§ **QUOTED TEXT**
'''
The discharge was stopped when another Algoma employee learned of what was occurring and instructed the crew to halt the discharge immediately. After the incident, Algoma contacted Canadian and U.S. authorities to report the discharge.

“The very purpose of the Clean Water Act is to protect our natural resources, including one of our nation’s greatest natural treasures, the Great Lakes, from harm,” said U.S. Attorney James P. Kennedy for the Western District of New York. “This conviction and the fine imposed sends a strong message that those who violate the Clean Water Act will be held accountable for their actions. This penalty also ensures that this defendant will be monitored in the future and will be strictly obligated to comply with those environmental laws and regulations that protect our waters, our fisheries, our wildlife, and each of us.”
'''
§ **MATERIAL**
'''
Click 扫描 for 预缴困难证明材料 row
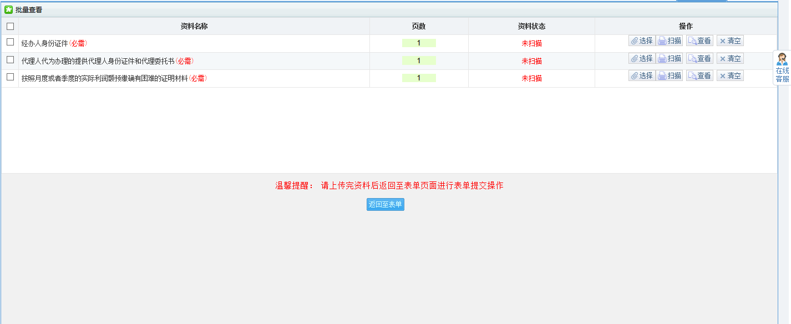pos(670,76)
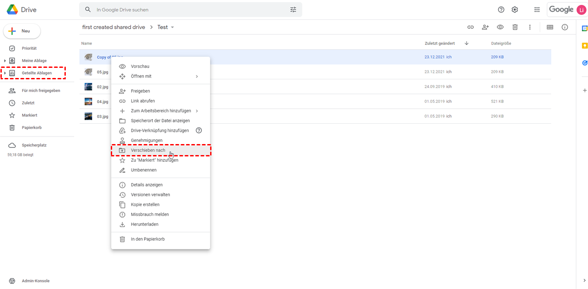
'''
§ **WHAT YOU NEED TO DO**
Rewrite everything from "The discharge was" down to "report the discharge." in the text on the Algoma discharge, putting "release" wherever "discharge" appears.

§ **FINISHED ANSWER**
The release was stopped when another Algoma employee learned of what was occurring and instructed the crew to halt the release immediately. After the incident, Algoma contacted Canadian and U.S. authorities to report the release.